* Written task A:
In the fiber-optic wall box claims, what forms the splice storage area?
* Written task B:
Continue the fiber-optic wall box claims from the point where the text ends.

* Selected passage:
2. An assembly for distributing optical fibers from a first fiber
optic cable, the system comprising: a wall box having a first
furcation adapter at which one or more optical fibers of a riser
cable are tapped off in a tether cable; a spool device positioned
in the wall box for storing excess length of a tether cable,
wherein the spool device has a cylindrical housing comprising a
housing upper part and a housing lower part, and wherein a
cylindrical wall of the housing upper part and/or the housing lower
part has an insertion area for the tether cable, and wherein the
spool device has a second furcation adapter for separating the
optical fibers of the tether cable; a splice storage device
positioned in the wall box for placing a splice joint between an
optical fiber separated from the tether cable and an optical fiber
of a drop cable, wherein the splice storage device has housing
comprising a housing upper part and a housing lower part, wherein
the housing upper part and/or the housing lower part has a first
insertion area for the tether cable and a second insertion area for
the drop cable.
3. The assembly of claim 2, wherein the cylindrical wall of the
spool device has an extension forming a storage area for the second
furcation adapter.
4. The assembly of claim 3, wherein the extension is tangential to
the cylindrical wall.
5. The assembly of claim 2, wherein the first insertion area and
the second insertion area are formed at opposite ends of the splice
storage device.
6. The assembly of claim 2, wherein the first insertion area and
the second insertion area are formed at a same end of the splice
storage device.
7. The assembly of claim 2, wherein the splice storage device has a
splice storage area for a splice protection device for the splice
joint.
8. The assembly of claim 7, wherein the splice storage area is
formed by two webs extending diagonally between two opposite ends
of the upper housing part.
9. A method for distributing optical fibers from a first fiber
optic cable, the method comprising the steps of: providing a wall
box having a first furcation adapter at which one or more optical
fibers of a riser cable introduced into the wall box are tapped off
in a tether cable; positioning a spool device in the wall box for
storing excess length of a tether cable, wherein the spool device
has a second furcation adapter for separating the optical fibers of
the tether cable; and positioning a splice storage device in the
wall box for placing a splice joint between an optical fiber
separated from the tether cable and an optical fiber of a drop
cable.

* Data:
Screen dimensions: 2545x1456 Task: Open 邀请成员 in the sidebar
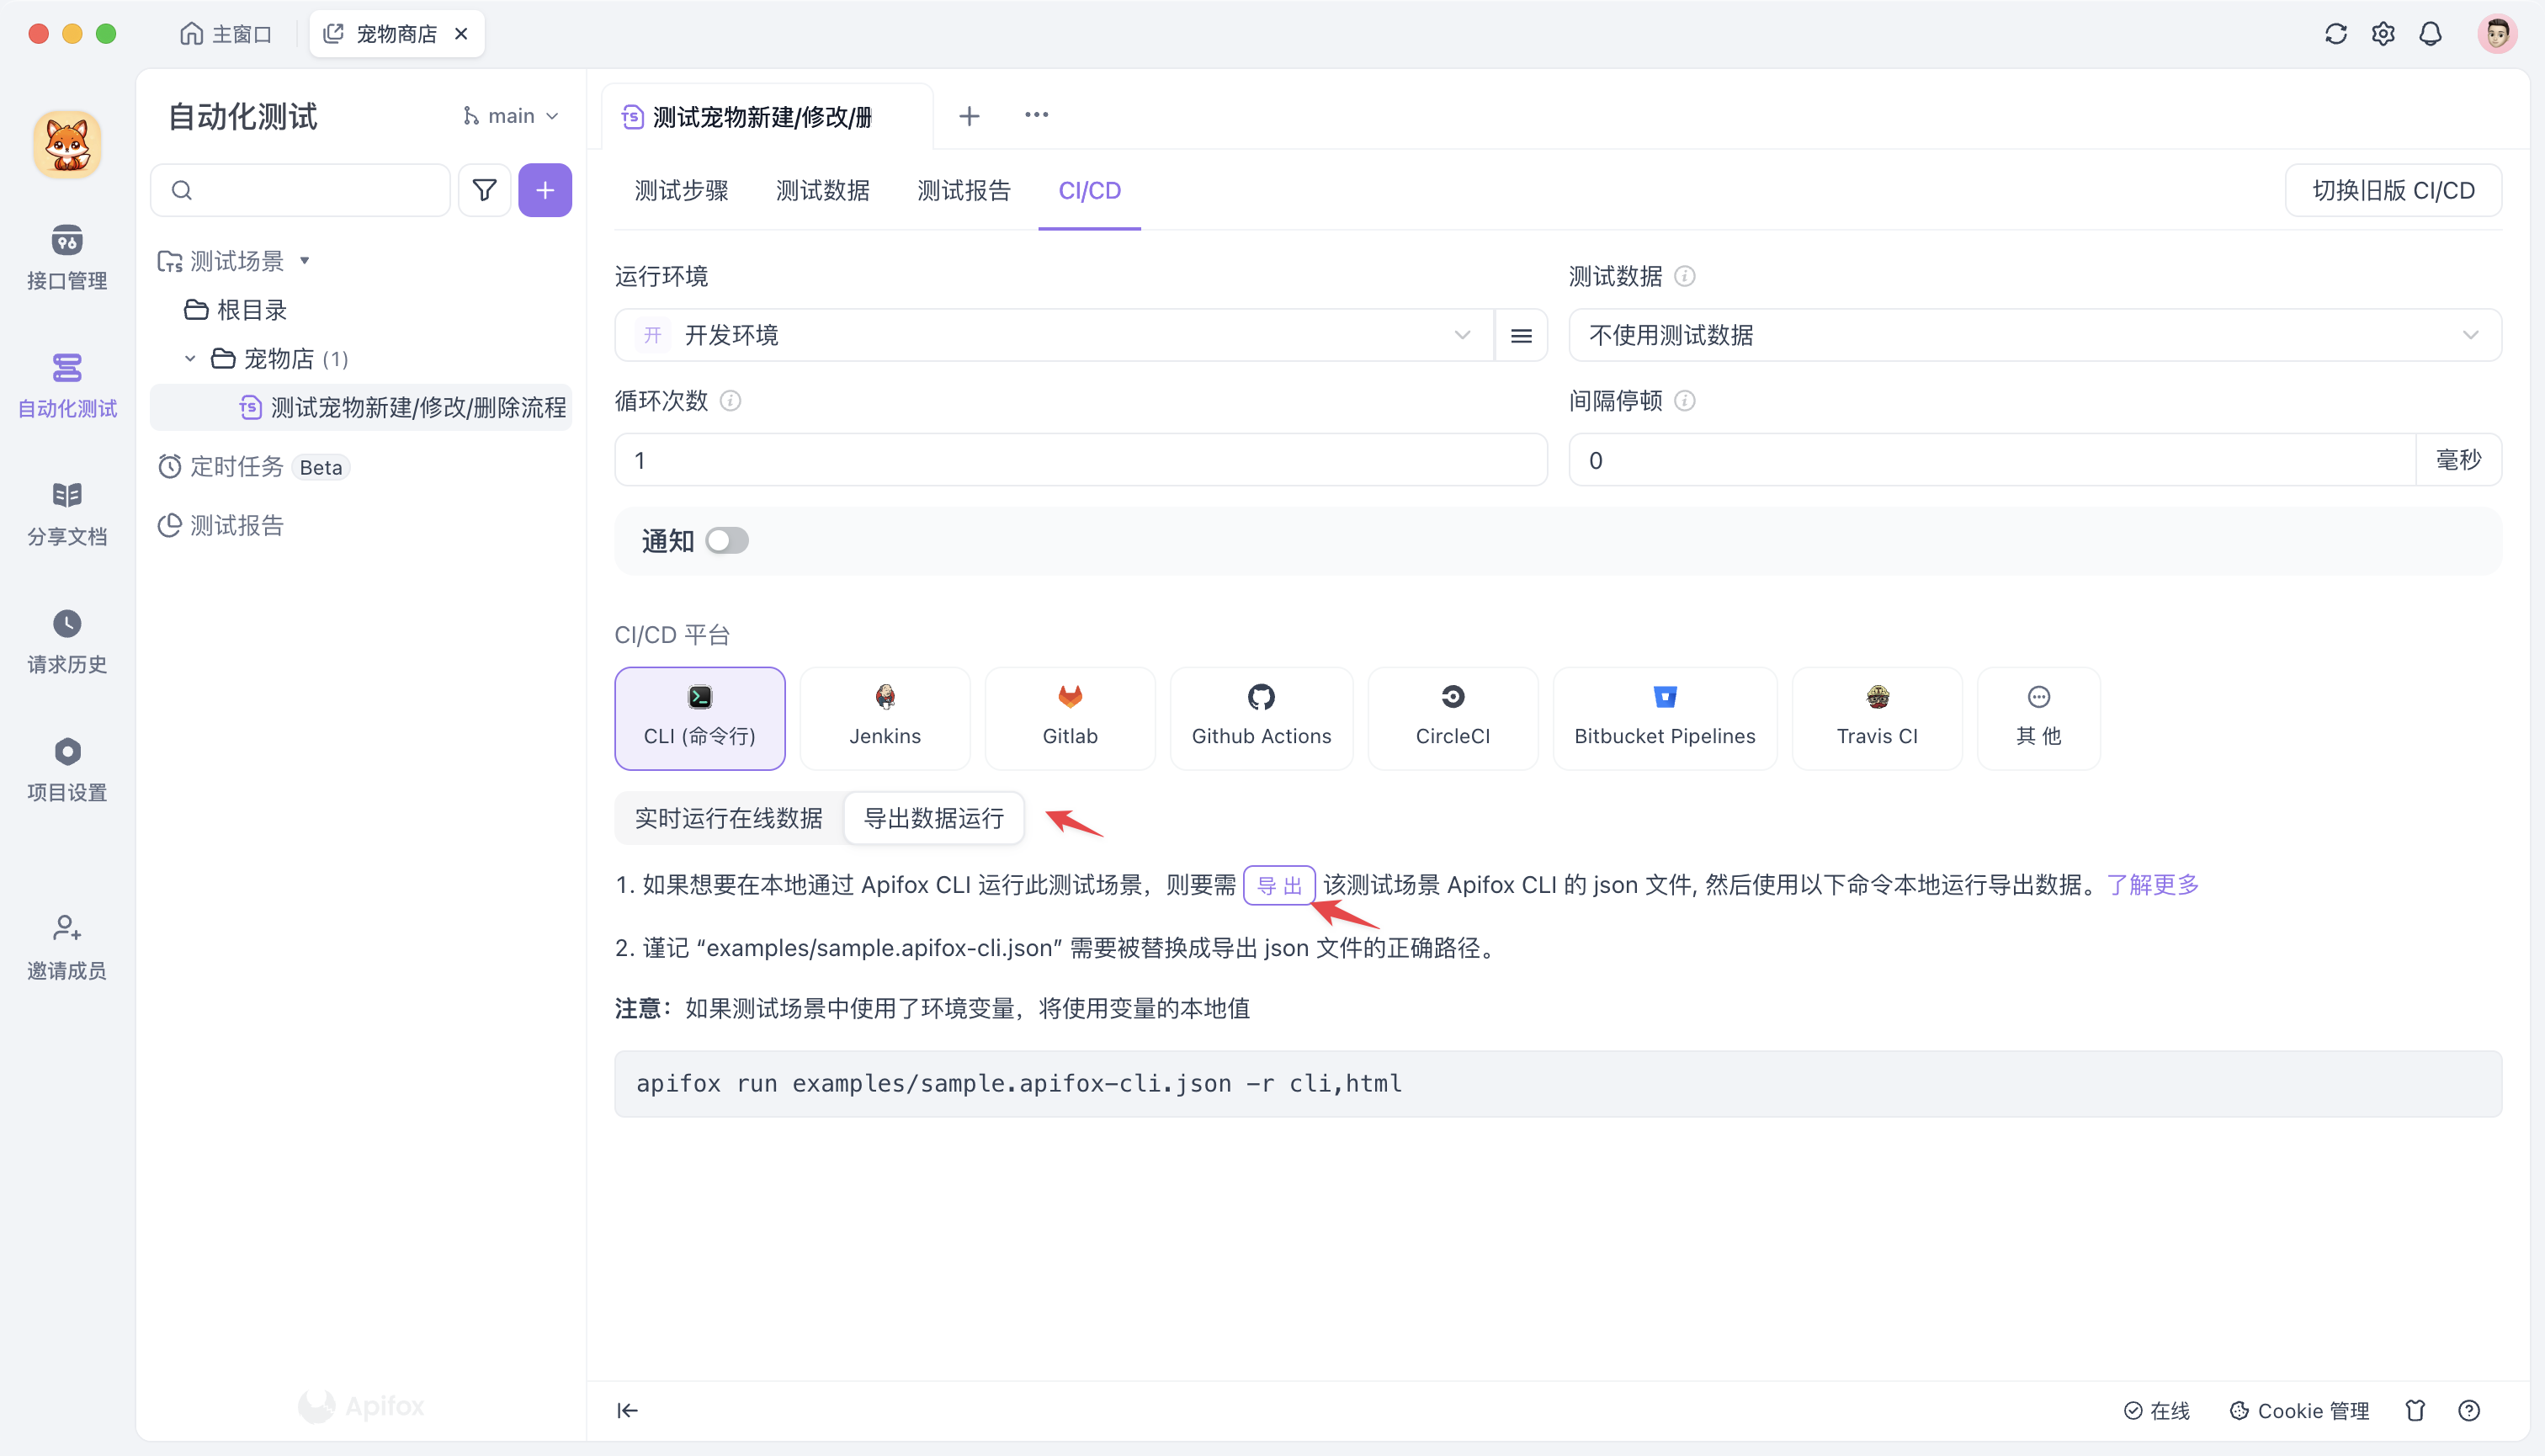[x=66, y=945]
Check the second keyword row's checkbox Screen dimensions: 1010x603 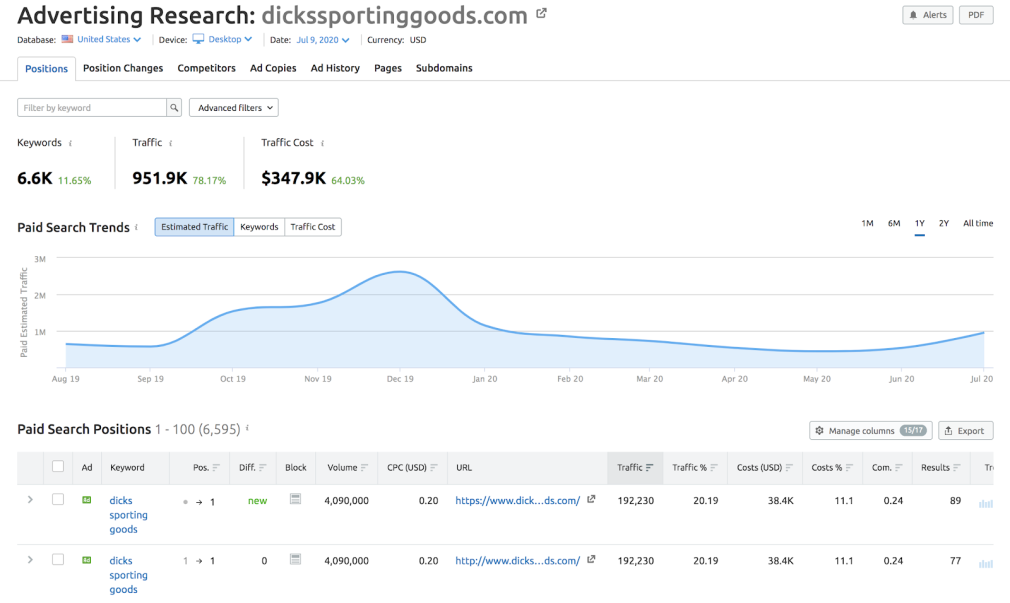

* Task result A:
Two webs running diagonally between two opposite ends of the upper housing part.

* Task result B:
10. The method of claim 9, wherein the spool device has a
cylindrical housing comprising a housing upper part and a housing
lower part, and wherein a cylindrical wall of the housing upper
part and/or the housing lower part has an insertion area for the
tether cable and an extension from the cylindrical wall forming a
storage area for the second furcation adapter.
11. The method of claim 9, wherein the splice storage device has
housing comprising a housing upper part and a housing lower part,
wherein the housing upper part and/or the housing lower part has a
first insertion area for the tether cable and a second insertion
area for the drop cable, and wherein the housing has a splice
storage area for a splice protection device for the splice joint.
Description
CROSS-REFERENCE TO RELATED APPLICATIONS
This application claims benefit under 35 U.S.C. .sctn.119 of
European Patent Application No. 08 017 162.2 filed Sep. 30, 2008,
which is incorporated herein by reference in its entirety.
BACKGROUND
1. Field of the Disclosure
The technology of the disclosure relates to a system for the
distribution of optical fibers, specifically optical fibers
furcated from a first fiber optic cable, in particular a riser
cable, to second fiber optic cables, in particular to drop
cables.
2. Technical Background
Particularly in the case of so-called FTTH (fiber to the home)
applications, it is necessary to furcate the optical fiber of a
first fiber optic cable which has a plurality of optical fibers to
connect to a plurality of drop cables, which each have a single
optical fiber. Systems such as these must have a simple design and
must be scalable as required in order, depending on the
requirement, to increase the number of the second fiber optic
cables, in particular the drop cables, whose optical fibers are
intended to be connected to the optical fibers in the first fiber
optic cable, in particular the riser cable. Until now, no systems
which meet these requirements have been known for distribution of
optical fibers.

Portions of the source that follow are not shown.